4. Additionally, decisions have been taken through a process of intimidation and threats by the University administration.
In view of the above, I record my dissent and dissociate myself from the deliberations of this meeting.
The Academic Council meeting convened on an emergent basis for 25.4.2011 vide a notice dated 22.4.2011 on agenda items that require serious application of mind and impact the quality of education imparted to students is illegal, academically unacceptable and is an attempt to manipulate decisions and cover up the wrongdoings during the past years.
It is shocking that while in the past requisitions for Academic Council meeting have been repeatedly and as a matter of routine dishonoured, an emergent meeting has been called to consider courses, curricula and syllabi. Framing of syllabi is a serious academic issue requiring time for due application of mind. If courses are to be approved in haste without proper study by this Committee or the Academic Council, the same would amount to an arbitrary decision and would adversely affect the quality of education in the University of Delhi.

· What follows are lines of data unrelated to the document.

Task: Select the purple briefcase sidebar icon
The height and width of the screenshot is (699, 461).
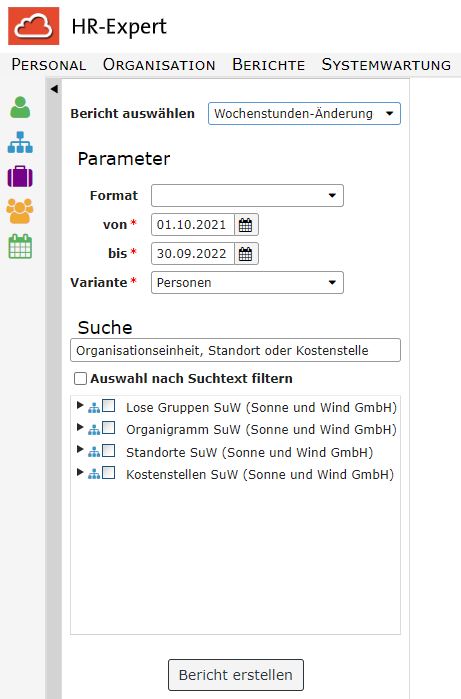Action: pyautogui.click(x=20, y=177)
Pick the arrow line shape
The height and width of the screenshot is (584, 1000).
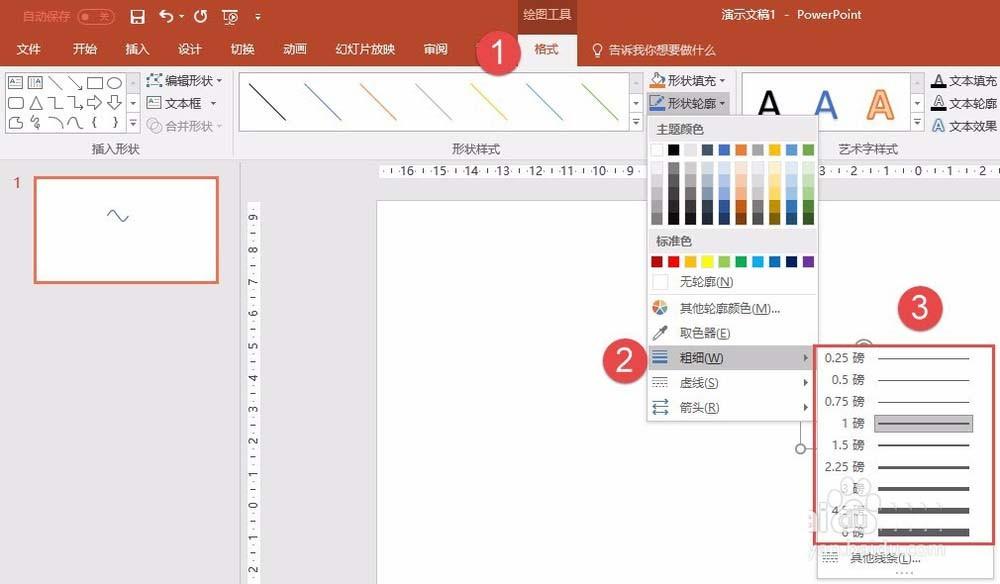click(74, 84)
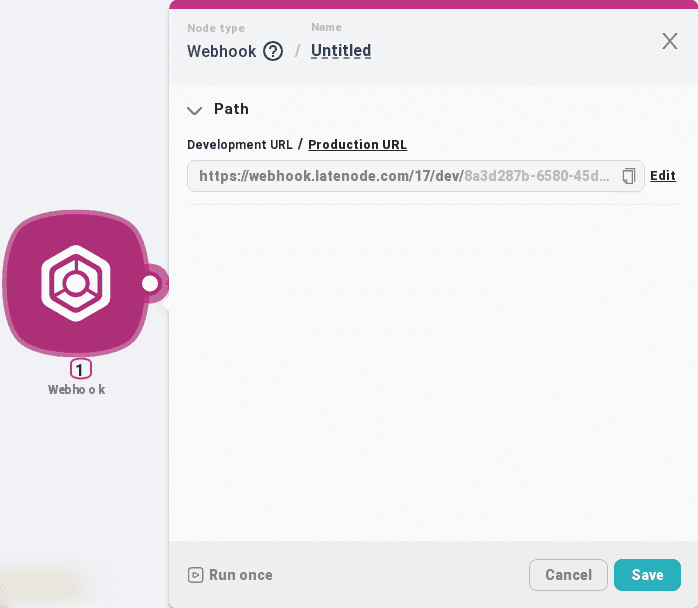Open help via the question mark icon
Screen dimensions: 698x608
tap(273, 51)
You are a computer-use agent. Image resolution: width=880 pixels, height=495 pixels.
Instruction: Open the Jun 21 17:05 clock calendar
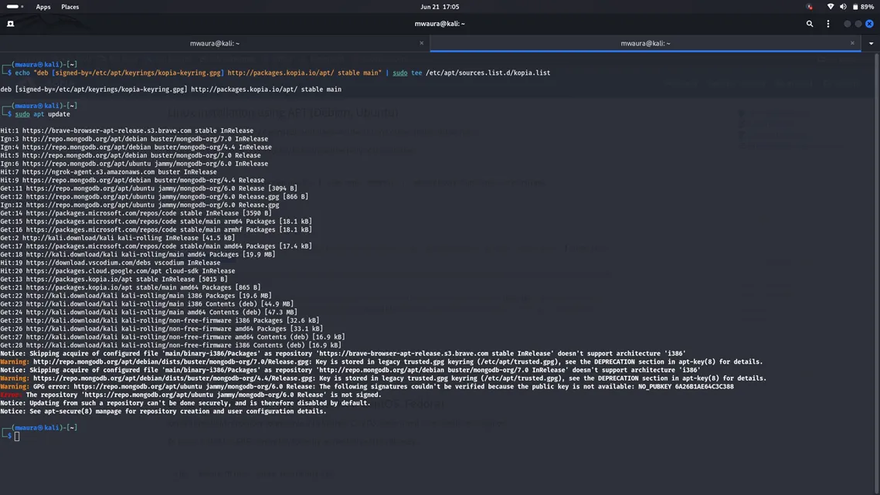pos(439,6)
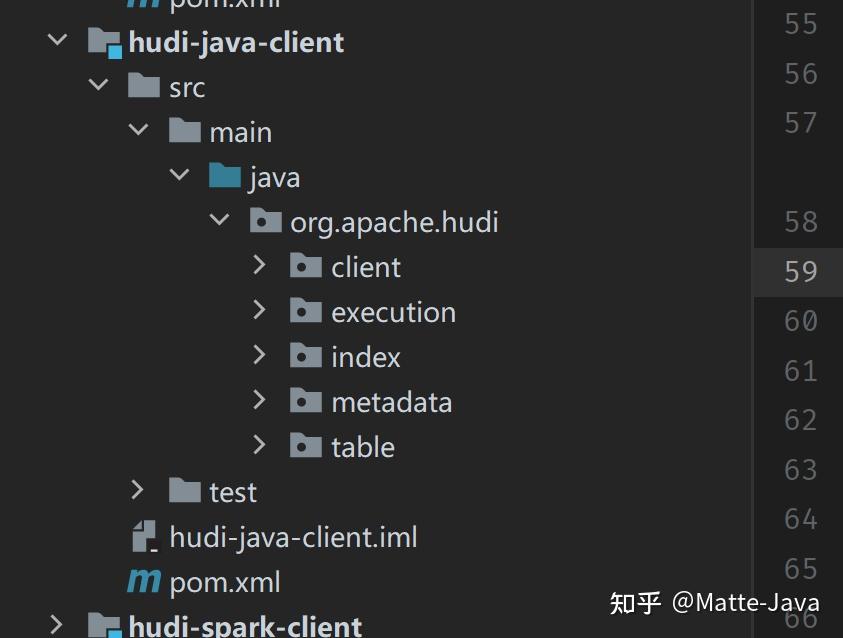Viewport: 843px width, 638px height.
Task: Expand the client package node
Action: (x=260, y=266)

The agenda for the emergent meeting of the Academic Council also includes items relating to action taken by the Vice Chancellor during the last year, amendments to Ordinances relating to implementation of the semester system and even consider remaining issues with regard to the semester system. These too require time and deliberation. Any decision in these regards without adequate reflection will be arbitrary and will have adverse academic consequences.
It has also come to our notice that the Executive Council has been scheduled for tomorrow at 4.00 pm. It clearly shows that the Vice Chancellor not only does not intend to provide time for perusing the courses and reflection but also that he he does not want to provide adequate time for deliberation in the Academic Council. It appears that the Vice Chancellor is confident that he could influence the Academic Council into taking such decisions which he wishes to take to the Executive Council. The undue haste shown in convening meetings which are to consider serious matters smacks of considerations other than academic.
We strongly protest against such manner of decision making and express our dissent on approval of any syllabi, approval of action taken by the Vice Chancellor, preparation of draft Ordinances or hurried decisions about unspecified remaining issues regarding semesterisation. We urge the Chairperson of the Committee and the Vice Chancellor not to proceed with the agenda in these meetings in the interest of academic standards and in view of the Act, Statutes, Ordinances and Regulations governing the functioning of the University and its Authorities.